Californian 4-piece Plague Vendor show us how it’s done on their third LP.
On their two previous albums they excelled in short, sharp power-punk. The four years since their second album, Bloodsweat, hasn't resulted in a major change in their sound, however with John Congleton (St.Vincent/Blondie/John Grant) on production duties, and an emphasis on dirty grooves, By Night is pumped-up beast and wastes no time in blasting you with pissy but danceable post-punk chaos.
Lead single "New Comedown"'s jittery urgency is kept in line with funky basslines and drumming executed with the precision of techno, lead singer Brandon Blaine switching from nonchalant cool in the verse, to hysterically wailing "You put me down / You're the new comedown" in the chorus, with buzzing, nagging guitar riffs so fierce they're like being stabbed repeatedly in the ears. In a good way.
Riffage is another tweak of their sound and By Night is crammed with great ones.
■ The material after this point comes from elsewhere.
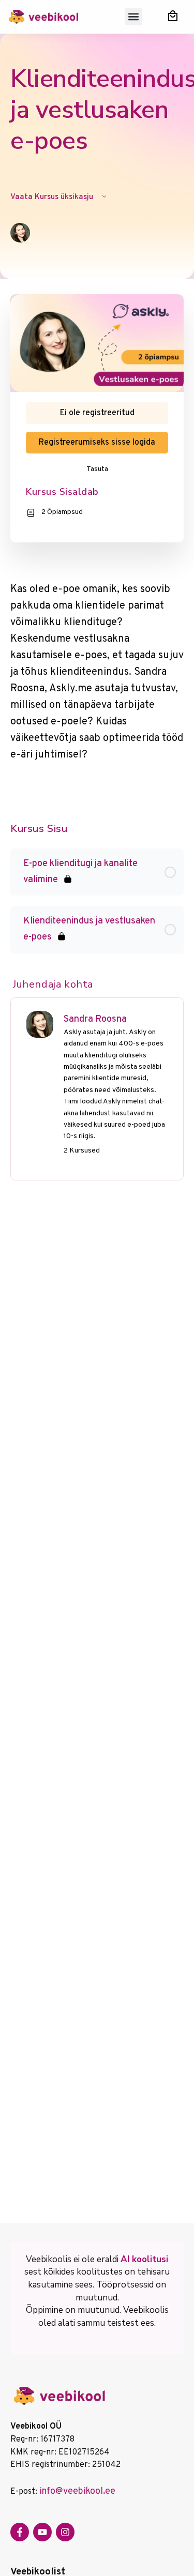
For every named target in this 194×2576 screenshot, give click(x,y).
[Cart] (173, 15)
The Sonic Youth-gone-metal riffs on "Nothing's Wrong" are sexy and swaggering, with Blaine screaming "There's nothing wrong with me / There's something wrong with you" with pure disgust, while the funk and disco influences on "All of The Above", with yelps of "Alriiiiight" and jagged slashes of post-punk guitars prove that rage can be as dancey as hell when it’s in the right hands.
It's not all white knuckle intensity, when they switch to a lighter mode By Night really comes up with the goods. The campy prowl of "Let Me Get High" borrows its sleaze from The Cramps, sexy punk banger "Prism" is everything The Hives wish they could still make, while the '60s beat group strutting on "Night Sweats" will have you reminiscing about The Strokes' imperial phase.
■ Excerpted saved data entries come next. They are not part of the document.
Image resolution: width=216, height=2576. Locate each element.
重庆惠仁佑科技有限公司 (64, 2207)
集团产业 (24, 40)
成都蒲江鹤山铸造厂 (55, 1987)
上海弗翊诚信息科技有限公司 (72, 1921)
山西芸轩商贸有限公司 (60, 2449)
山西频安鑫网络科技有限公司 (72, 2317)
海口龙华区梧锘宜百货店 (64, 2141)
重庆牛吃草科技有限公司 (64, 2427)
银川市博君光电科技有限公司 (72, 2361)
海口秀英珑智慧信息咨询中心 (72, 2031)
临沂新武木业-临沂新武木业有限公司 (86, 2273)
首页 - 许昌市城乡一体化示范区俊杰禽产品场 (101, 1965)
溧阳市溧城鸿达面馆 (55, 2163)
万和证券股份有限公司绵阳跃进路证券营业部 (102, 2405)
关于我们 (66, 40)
Hip-hop also makes an appearance on the anxiety-ridden, Jon Spencer Blues Explosion-influenced "Snakeskin Boots", Blaine impressively moving from punk yelps to convincing rapping: "There in the corner, I've been waiting for you there / black bags and clown face just looking for you to stare / moves like Fred Astaire - DAMN!", the nervous energy suggesting danger, or impending first-time sex.
By Night, apparently named due to the smash and grab nature of late-night studio sessions, is muscular, robust and takes no prisoners. It does its noisy thing swiftly, leaving you feeling shattered and somewhat dazed afterward. A perfect representation of punk rock in 2019, then.